This ultrasonic source is useful both as an educational tool and as a powerful animal repeller.

For education purposes, this device can be used together with a receiver and an oscilloscope or suitable voltmeter to demonstrate the propagation and attenuation of ultrasound, or to even demonstrate power transfer - a suitable receiver or another similar piezo transmitter can light up an LED attached to it (with an antiparallel diode like 1N4148) from a very short distance.

While humans can hear frequencies in the range of approximately 20 Hz to 20 kHz, many animals can hear frequencies well over 20 kHz (dogs up to approx. 45 kHz, cats up to approx. 64 kHz and mice up to approx. 91 kHz, etc. [1]).

Piezoelectric ultrasonic transmitters for sensor applications are very sensitive in a narrow frequency band, and transmitters in some standard frequency ranges (25 kHz, 40 kHz) are inexpensive, directional, and widely available. This device uses an inexpensive 16 mm, 25 kHz ultrasonic transducer as the sound emitting element.

If used as a repeller, keep in mind that just like humans, animals in general are sensitive to loud sounds, and excessive exposure to loud sound can cause hearing damage. This device should never be used at a close distance or for any longer period of time over what is absolutely necessary. It is up to the user of this device to ensure that the device is used responsibly and no harm is done to any animal or the user. Also, even though the device emits sound with frequency above the human hearing range, ultrasound still stresses the human ear and exposure should be limited, especially from a close distance. Sound pressure estimations and safe limits are described below. Fairly large voltages can be generated by the circuit due to the operating mode, especially when unloaded. You do everything at your own risk and on your own responsibility.

Boxed device prototype
Boxed device prototype (click for full resolution)

Inside the device
Inside the device (click for full resolution)

Piezoelectric transducer
Piezoelectric transducer (click for full resolution)

Parameters

  • Input voltage: 2.4 or 3 volts typical (2 AA batteries), current <0.5 A
  • Operating frequency: 25 kHz typical
  • Sound pressure: approximately 104 dB from 1 meter


2. Description

Schematic diagram
Schematic diagram (click for full resolution)

This circuit is an LC oscillator, using series resonant mode to also boost the voltage.

The power input is connected to pads J3, J4 (2 AA batteries in series) and is fused by F1. The device can be controlled (on/off) using either a button/switch connected to J6, J7 or alternatively connected in series with the batteries (then J6, J7 are just connected together - this is done in the prototype). The piezoelectric transducer is connected to J1, J2. A green LED signalizing power on can be connected to J5 (anode) and J9. A red LED signalizing low battery voltage can be connected to J8 and J9.

**Provided material**.
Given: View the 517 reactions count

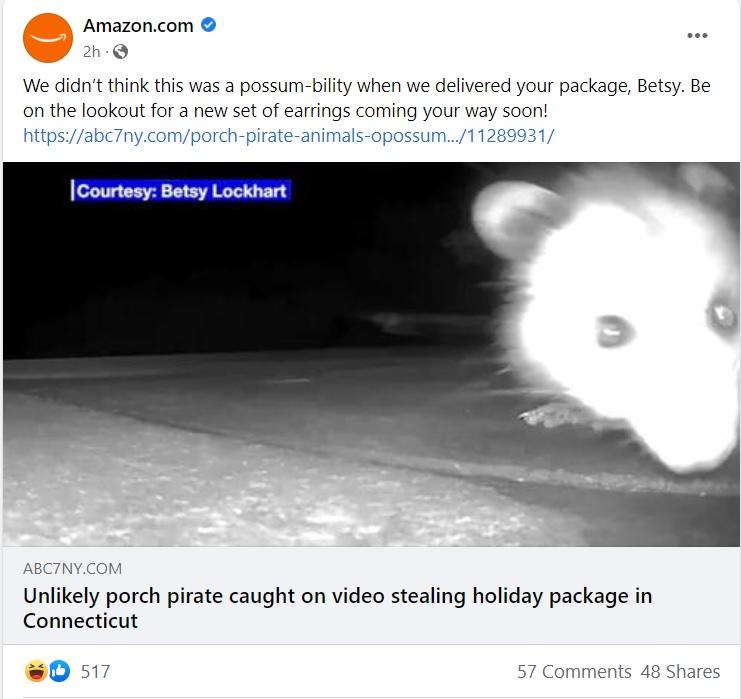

**Requests**.
1. Copy from the ultrasonic source description, word for word, the passage between "2. Description" and "boost the voltage.", inclusive.
2. Resume the ultrasonic source description, starting right after its final sentence.

**Answers below**.
1.
2. Description

Schematic diagram
Schematic diagram (click for full resolution)

This circuit is an LC oscillator, using series resonant mode to also boost the voltage.

2.
A filtering/decoupling capacitor (C4, 22 µF) is placed after the fuse. The oscillator itself is fed through L1, which is partially resonating with C1-C3, C17. This serves as a current source and also aids with soft switching of Q1. The node shared by those parts is also connected to the collector of the main switch transistor (Q1, the prototype uses a 2SD882P transistor, but others can be used too, as long as the gain is ≥50 or optimally ≥100 at 1 A, rated ≥3 A, ≥20 V, e.g. 2SD1760) and to the main resonant tank circuit (L2, C6-C9, tuning capacitors C10-C13). C6, C7 are placed in series with the rest of the resonant circuit and are used for sensing/feedback, also forming a voltage divider. The output to the transducer is AC coupled using C18, R2.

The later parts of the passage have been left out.